Does AI Erode Legal Reasoning? A UMN Law Study Finds That It Doesn’t For Certain Tasks, With Advice on Specific Use

Disclosure

I provided feedback on an earlier draft of this article and am thanked in the introduction. I will aim to be fair and candid.

The main concern of the paper (and what I gather to be a focus area for years to come) is the cognitive impact of using generative AI for legal tasks. This requires both short-term and long-term studies; the authors are careful to note that negative effects may appear in longer term use of AI, but that in this particular study, the group that used AI throughout outperformed the group that only had access at the end.

This particular study is a short-term, randomized controlled trial (RCT), such as you might see more frequently in medicine (indeed, one author speculated that the use of that term may have caused public access issues for the article initially on X/Twitter).

I did not personally know Daniel Schwarcz, one of the University of Minnesota Law Professors, prior to reaching out to provide feedback on this study. But I knew of him and have a high opinion of his earlier work on cybersecurity and law. For example, Schwarcz had co-authored an excellent paper, “How Privilege Undermines Cybersecurity,” published in the Harvard Journal of Law & Technology in Spring 2023, which my group in the Dept. of Homeland Security’s Public-Private Analytic Exchange Program (AEP) read and cited in our work on Ransomware Attacks on Critical Infrastructure.

Study Design

University of Minnesota Law School professors Nick Bednar, David Cleveland, Allan Erbsen, and Daniel Schwarcz ran a randomized controlled trial involving approximately 100 2L and 3L students. The study was published April 5, 2026 on SSRN: Artificial Intelligence and Human Legal Reasoning. Strictly speaking, the comparison was not an “AI v. Not AI” group as much as an “AI from the outset” group v. an “AI as a final editor only” group.

This experiment used Google’s Gemini 2.5 Pro; I will discuss this specifically in a later section; this experiment is relevant, even for attorneys not using Gemini directly, because Gemini is the LLM behind Google AI Overviews and it is a popular API model in legal AI tools (e.g., Westlaw’s CoCounsel based on references to “Thomson Reuters AI third-party partners, such as OpenAI and Google…”).

Participants completed four sequential tasks:

Synthesis Task (AI for AI group):

The synthesis task was designed to test whether using AI can help lawyers synthesize legal sources addressing unfamiliar subjects. We cast each participant in the role of a law firm associate who received an email from a partner asking them to summarize a legal rule based exclusively on five supplied sources. The partner explained that: “Your memo should outline the elements of the rule and any exceptions, providing a framework for how a court would approach the legal question. In other words, don’t merely summarize the sources; synthesize them into a summary of the rule that indicates how the elements fit together.”60 Participants had up to 75 minutes to read the packet and complete the memo.61 The control group was instructed not to use AI for this task, while the AI-exposed group was instructed to use Gemini 2.5 Pro62 “to assist you in writing the assignment.”
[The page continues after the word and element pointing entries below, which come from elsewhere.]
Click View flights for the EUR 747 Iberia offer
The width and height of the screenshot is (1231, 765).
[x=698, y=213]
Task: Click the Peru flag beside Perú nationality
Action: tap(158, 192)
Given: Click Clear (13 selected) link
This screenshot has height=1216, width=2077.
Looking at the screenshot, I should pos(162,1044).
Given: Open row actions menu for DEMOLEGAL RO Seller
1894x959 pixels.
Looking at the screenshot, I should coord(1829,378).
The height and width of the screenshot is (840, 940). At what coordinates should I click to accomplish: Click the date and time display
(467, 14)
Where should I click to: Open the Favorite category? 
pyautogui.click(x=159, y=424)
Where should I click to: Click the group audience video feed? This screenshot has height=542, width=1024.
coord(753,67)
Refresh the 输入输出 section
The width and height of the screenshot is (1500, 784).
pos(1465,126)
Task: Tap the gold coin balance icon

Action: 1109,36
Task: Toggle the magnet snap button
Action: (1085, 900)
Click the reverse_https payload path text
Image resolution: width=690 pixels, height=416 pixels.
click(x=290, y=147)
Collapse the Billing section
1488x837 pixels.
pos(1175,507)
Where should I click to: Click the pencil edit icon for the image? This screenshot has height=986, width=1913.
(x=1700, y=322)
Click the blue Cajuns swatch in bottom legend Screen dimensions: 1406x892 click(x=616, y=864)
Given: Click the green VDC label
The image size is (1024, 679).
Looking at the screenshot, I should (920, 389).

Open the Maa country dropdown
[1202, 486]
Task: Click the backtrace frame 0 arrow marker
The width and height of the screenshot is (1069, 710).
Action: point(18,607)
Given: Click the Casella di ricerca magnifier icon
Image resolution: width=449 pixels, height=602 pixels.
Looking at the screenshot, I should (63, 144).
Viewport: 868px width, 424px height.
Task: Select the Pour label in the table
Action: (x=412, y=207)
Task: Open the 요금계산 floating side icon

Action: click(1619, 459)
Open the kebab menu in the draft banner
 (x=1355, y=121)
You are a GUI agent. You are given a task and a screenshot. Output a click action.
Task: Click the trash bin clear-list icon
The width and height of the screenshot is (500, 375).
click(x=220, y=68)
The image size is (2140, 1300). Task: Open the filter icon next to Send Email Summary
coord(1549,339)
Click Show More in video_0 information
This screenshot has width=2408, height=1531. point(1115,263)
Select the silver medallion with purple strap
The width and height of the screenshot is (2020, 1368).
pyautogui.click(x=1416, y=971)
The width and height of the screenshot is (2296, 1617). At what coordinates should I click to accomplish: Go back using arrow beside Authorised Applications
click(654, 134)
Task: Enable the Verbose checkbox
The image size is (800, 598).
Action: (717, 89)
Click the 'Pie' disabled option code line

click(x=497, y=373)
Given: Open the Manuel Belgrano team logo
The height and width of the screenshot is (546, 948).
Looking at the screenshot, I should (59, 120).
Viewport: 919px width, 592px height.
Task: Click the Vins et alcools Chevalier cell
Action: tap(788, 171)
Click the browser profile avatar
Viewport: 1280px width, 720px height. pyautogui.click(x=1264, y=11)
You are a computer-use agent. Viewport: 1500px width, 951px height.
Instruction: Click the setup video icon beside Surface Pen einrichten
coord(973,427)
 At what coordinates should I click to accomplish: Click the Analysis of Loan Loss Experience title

Comprehension Task (closed book, no AI for either group): six moderately difficult multiple choice questions in ten minutes without access to either the source packet or AI.
Application Task (access to their prior synthesis memo, no AI for either group):

That task presented participants with a follow-up email from the partner who had assigned them the synthesis task instructing them to write a memo applying their knowledge from the synthesis task to a new set of facts……“identify strengths and weaknesses in the client’s position, recommend arguments that the client should make, and rebut counterarguments.” Participants had up to 60 minutes to complete the memo.

Revision memo (access to prior application memo, AI for both groups): revise the second memo with Gemini in 20 minutes.

Specifically, “[e]ach task related to a problem involving servitudes that burden personal property.”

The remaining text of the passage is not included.